We will have challenges when we finally settle up at the Broken Badger in Bickleton. We plan to try to produce the majority of our own food, but our weather is extremely unpredictable. I've looked into the history of the weather in Bickleton and there is a possiblity of freezing temperatures at any time during the year. Yes, it can freeze even in July and August!
January or July??
While that is a rare event (the average lows for summer are in the 50's), since we are going to be self-sufficient we need to plan for the worst case scenario, if we can. A lost harvest means a winter with less food than we should have. Right now if my garden fails, I can run to the grocery store. Up there it will mean stone soup and pine needle tea. Yikes!

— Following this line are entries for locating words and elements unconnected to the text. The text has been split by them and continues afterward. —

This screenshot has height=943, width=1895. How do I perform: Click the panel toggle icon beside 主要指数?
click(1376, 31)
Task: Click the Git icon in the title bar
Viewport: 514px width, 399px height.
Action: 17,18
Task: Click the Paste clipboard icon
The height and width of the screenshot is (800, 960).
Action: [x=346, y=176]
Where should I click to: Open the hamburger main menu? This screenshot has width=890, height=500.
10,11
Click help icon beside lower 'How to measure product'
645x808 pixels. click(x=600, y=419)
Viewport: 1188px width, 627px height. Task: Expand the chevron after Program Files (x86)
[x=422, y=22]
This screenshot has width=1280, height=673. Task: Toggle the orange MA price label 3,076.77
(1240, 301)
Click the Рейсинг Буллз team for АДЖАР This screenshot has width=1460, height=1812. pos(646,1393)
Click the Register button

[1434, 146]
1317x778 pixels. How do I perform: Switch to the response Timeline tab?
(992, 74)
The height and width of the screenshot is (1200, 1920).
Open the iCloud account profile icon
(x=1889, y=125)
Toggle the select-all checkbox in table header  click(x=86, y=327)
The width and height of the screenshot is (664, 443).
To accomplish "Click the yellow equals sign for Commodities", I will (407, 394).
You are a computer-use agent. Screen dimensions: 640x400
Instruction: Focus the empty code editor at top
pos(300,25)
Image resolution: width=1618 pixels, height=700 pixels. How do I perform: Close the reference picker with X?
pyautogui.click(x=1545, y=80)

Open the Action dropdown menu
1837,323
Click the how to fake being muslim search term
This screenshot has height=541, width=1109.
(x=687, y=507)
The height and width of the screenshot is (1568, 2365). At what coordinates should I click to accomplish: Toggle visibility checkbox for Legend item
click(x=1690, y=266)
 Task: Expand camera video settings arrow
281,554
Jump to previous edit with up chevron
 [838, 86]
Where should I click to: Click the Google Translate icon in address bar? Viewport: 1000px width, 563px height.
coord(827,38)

I need a greenhouse. I need a greenhouse with a footprint the size of Texas. I may need multiple greenhouses. I actually love the earthy smell and ambient warmth of a greenhouse, so this really doesn't hurt my feelings much. But then there's the other challenge... the wind. Part of what we love so much about the area is the fact we will be able to generate power from the wind. Part of my challenge is the wind loves to destroy poly film structures. I'm worried that polycarbonate sheets will be too lightweight as well. (We can get some serious gusts up there!)
I think good ole fashion glass will be the way to go. I suspect they will mostly look like these:
Tomatoes, peppers, melons... all these warm weather crops will need to be protected from chilly nights, but also need to kept from frying during the heat of the day in the greenhouse. It will be a delicate balancing act. My goal is to have a system to open the greenhouse during the day, moving air through, then to close back up at night. I have not come up with an actual design yet. But this one comes close... I like that upper row of windows, so easy to crack open, release the risen heat and create a low to high air flow.
For some of the 'medium' crops (not really needing the warmth, but not happy with a freeze either) I will most likely use some type of cold frame. Something that can be closed at night to keep warmth in and cold at bay, yet fully opened during the day as long as it stays above freezing!!
Of course, we'll also have to build an orangerie to house our tender citrus trees. It will problably look something like this:
I wish!!! But seriously, I'm hoping to keep some more tender trees and plants from dying in the winter.
What are your thoughts on the challenges ahead? Any interesting building materials or structures for the garden? Scary experiences with wind destroying all your hard work?